La Mami Wata de Cyprien Tokoudagba

     Ces histoires de sirènes africaines, les Mami Wata, m'ont fait oublier je ne sais pourquoi de parler d'un bel ouvrage édité par la Fondation Zinsou au Bénin (l'ancien Dahomey) au sujet de cet extraordinaire artiste nommé Cyprien Tokoudagba, que j'apprécie énormément, surtout depuis une exposition qui s'était tenue à l'Institut du Monde Arabe en 1994, Rencontres Africaines, où ses tableaux gigantesques montrant des figures isolées sur fond blanc, manifestement inspirées des cultes vodoun, figures d'une grande audace picturale, m'avaient littéralement sidéré. Certes, en France, le travail de Tokoudagba avait  déjà surtout été révélé par la remarquable exposition des Magiciens de la Terre (organisée en même temps à la Villette et au Centre Beaubourg en 1989). A l'époque dans la foule de créateurs venus des quatre coins du monde pour les besoins de cette exposition fondatrice, j'avais surtout remarqué d'autres créateurs africains, en particulier Bruly Bouabré ou Bodys Isek Kinghelez, mieux mis en scène sans doute.

Couverture du livre sur Cyprien Tokoudagba édité par la Fondation Zinsou, 2006.jpg

      Dahomey, Rois et dieux, Cyprien Tokoudagba, tel est le titre de cet ouvrage (bilingue anglais-français) que j'ai trouvé sur un stand dédié à la culture béninoise tel qu'on pouvait en voir un peu en marge de l'immense espace du Salon du Livre en mars dernier. Il parut à l'occasion d'une expo du même titre consacrée à l'artiste à Cotonou à la même Fondation Zinsou en 2006. Or, ce livre en plus du fait qu'il permet d'en apprendre davantage sur Tokoudagba (à lire l'éclairant texte de Joëlle Busca en particulier), nous met en contact avec une autre version de la Mami Wata, cette fois concocté par notre artiste béninois.

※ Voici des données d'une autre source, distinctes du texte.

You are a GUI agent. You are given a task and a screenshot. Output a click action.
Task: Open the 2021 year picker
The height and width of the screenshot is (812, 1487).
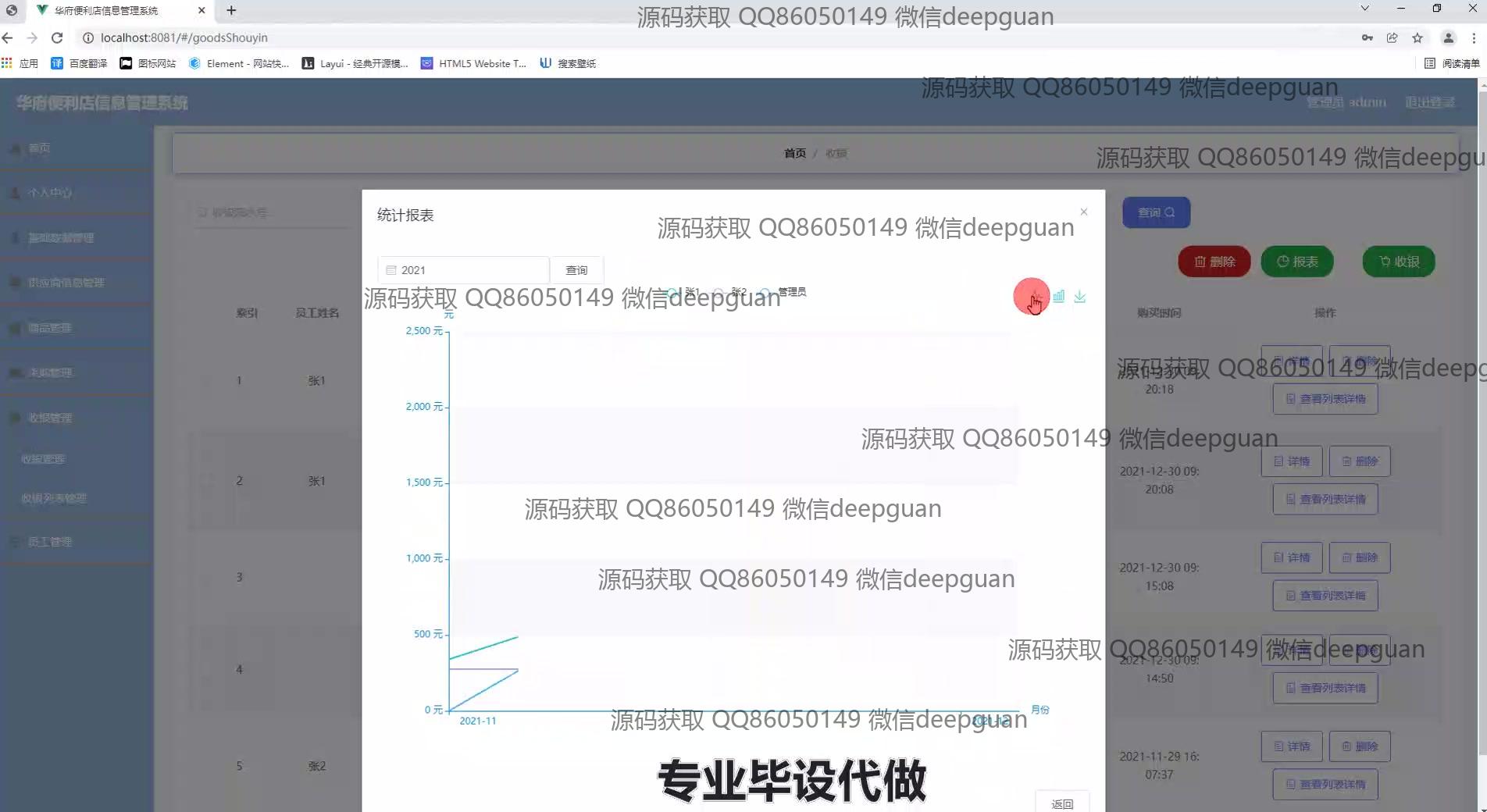pos(463,270)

Cyprien Tokoudagba,Mami Wata, Extrait du catalogue de la Fondation Zinsou, 2006.jpg
Mamiwata, Acrylique sur toile, 154x98cm

      A côté de sa reproduction, une notice donne de précieux renseignements sur la "sirène" en question, en réalité une déesse, un "génie de la mer": "Elle habite les profondeurs de la mer et commande à des myriades d'ondines. Souvent elle se présente sous les traits d'une très belle femme lorsqu'on l'invoque surtout au bord de la mer. Elle est détentrice de beaucoup de richesses (argent, bijou, or...) convoitées par les humains à qui elle les dispense (...). Elle s'entoure de serpents qu'elle enroule autour d'elle. Son culte est assez répandu. En tant qu'esprit, elle peut prendre la forme qu'elle veut, tel ici un personnage visiblement masculin à trois têtes..." Elle peut "prendre la forme qu'elle veut"... On ne saurait mieux dire... Au vu de toutes les reproductions de Mami Wata en circulation (voir ma note du 9 novembre 2008 ), on s'en convainc aisément. Dans le même livre, on trouve aussi, entre autres images magnifiques, une toile représentant le dieu Gou, du fer et de la guerre (c'est le même qu'Ogun, une sorte "d'homologue du dieu Mars de la mythologie latine", dit le catalogue), c'est une image géniale, hallucinée...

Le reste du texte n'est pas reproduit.